Spis treści
Dariusz Krupa chce odnowić relacje z synem?
Dariusz Krupa w 2014 roku pod wpływem narkotyków potrącił śmiertelnie 63-letnią kobietę. Wcześniej był w związku małżeńskim z Edytą Górniak, z którą ma syna - Allana. Chłopak ma już 18 lat i praktycznie nie utrzymuje relacji ze swoim ojcem. Dariusz Krupa ubolewał ostatnio nad tym w rozmowie z "Faktem".
- To bardzo trudny temat, rozumiem, że Allan musiał bardzo to przeżyć, był chłopcem. Rozumiem, że może być na mnie zły, a nawet wściekły. Zadzwoniłem jednak i powiedziałem mu, że jestem, że go bardzo kocham i czekam, aż będzie gotów na rozmowę lub spotkanie - mówił tabloidowi.
Syn Edyty Górniak gorzko o ojcu. Zarzuca mu kłamstwo
Do tych słów Allan Krupa postanowił odnieść się w "Super Expressie". Jak zapewnił, nigdy nie doszło do rozmowy, o której mówił jego ojciec. Ocenił to jako "żałosną próbę poprawienia swojego wizerunku".

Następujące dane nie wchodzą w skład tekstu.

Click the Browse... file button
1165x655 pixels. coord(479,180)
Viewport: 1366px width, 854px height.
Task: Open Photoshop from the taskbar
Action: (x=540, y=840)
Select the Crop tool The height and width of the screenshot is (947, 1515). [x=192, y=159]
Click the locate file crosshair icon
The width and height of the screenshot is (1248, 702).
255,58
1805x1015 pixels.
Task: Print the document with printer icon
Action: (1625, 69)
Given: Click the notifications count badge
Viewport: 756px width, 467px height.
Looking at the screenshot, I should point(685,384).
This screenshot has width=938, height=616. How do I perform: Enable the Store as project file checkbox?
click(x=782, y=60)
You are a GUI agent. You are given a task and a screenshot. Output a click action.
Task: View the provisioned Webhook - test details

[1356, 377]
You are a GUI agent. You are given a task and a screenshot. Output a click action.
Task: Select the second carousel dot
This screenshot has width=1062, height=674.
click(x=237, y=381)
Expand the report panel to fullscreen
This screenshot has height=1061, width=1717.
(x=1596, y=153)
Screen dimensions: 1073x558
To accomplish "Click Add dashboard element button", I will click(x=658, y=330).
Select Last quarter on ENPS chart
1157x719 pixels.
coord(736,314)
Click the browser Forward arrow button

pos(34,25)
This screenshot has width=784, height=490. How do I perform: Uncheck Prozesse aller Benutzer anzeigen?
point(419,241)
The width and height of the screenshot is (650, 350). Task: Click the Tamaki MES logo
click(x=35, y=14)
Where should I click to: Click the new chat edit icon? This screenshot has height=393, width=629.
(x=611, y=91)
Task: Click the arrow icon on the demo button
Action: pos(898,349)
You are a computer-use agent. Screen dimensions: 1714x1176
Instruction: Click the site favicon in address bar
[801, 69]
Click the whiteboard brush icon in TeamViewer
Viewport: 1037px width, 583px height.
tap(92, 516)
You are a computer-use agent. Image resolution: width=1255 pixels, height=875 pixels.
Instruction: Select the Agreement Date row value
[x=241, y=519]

"Ostatni raz miałem z nim chwilowy kontakt na Instagramie jakiś rok temu, gdzie uświadomiłem go, co dokładnie ma zrobić, zanim w ogóle przyjdzie mi do głowy z nim rozmawiać. Myślę, że gdybym chciał, kontakt z nim w tym momencie nie byłby już problemem. Natomiast nie ma do tego powodów. Nie chcę mieć nic wspólnego z tym człowiekiem, bo się go masakrycznie wstydzę i postawiłem mu warunki naszego ewentualnego kontaktu, których po dziś dzień nie spełnił w najmniejszym stopniu" - czytamy w serwisie se.pl.
Allan Krupa nie uznaje innych dzieci ojca
Syn Edyty Górniak został również zapytany o relacje z pozostałymi dziećmi swojego ojca. Okazuje się, że Allan nie uznaje ich za swoją rodzinę.
"Nie mam brata, siostry, czy kogokolwiek, kogo on sobie zrobi. Nie jest to moja rodzina. Dla jasności mam czterech członków rodziny: mamę, "brata" Wiktora, mamę chrzestną i ukochaną" - stwierdził.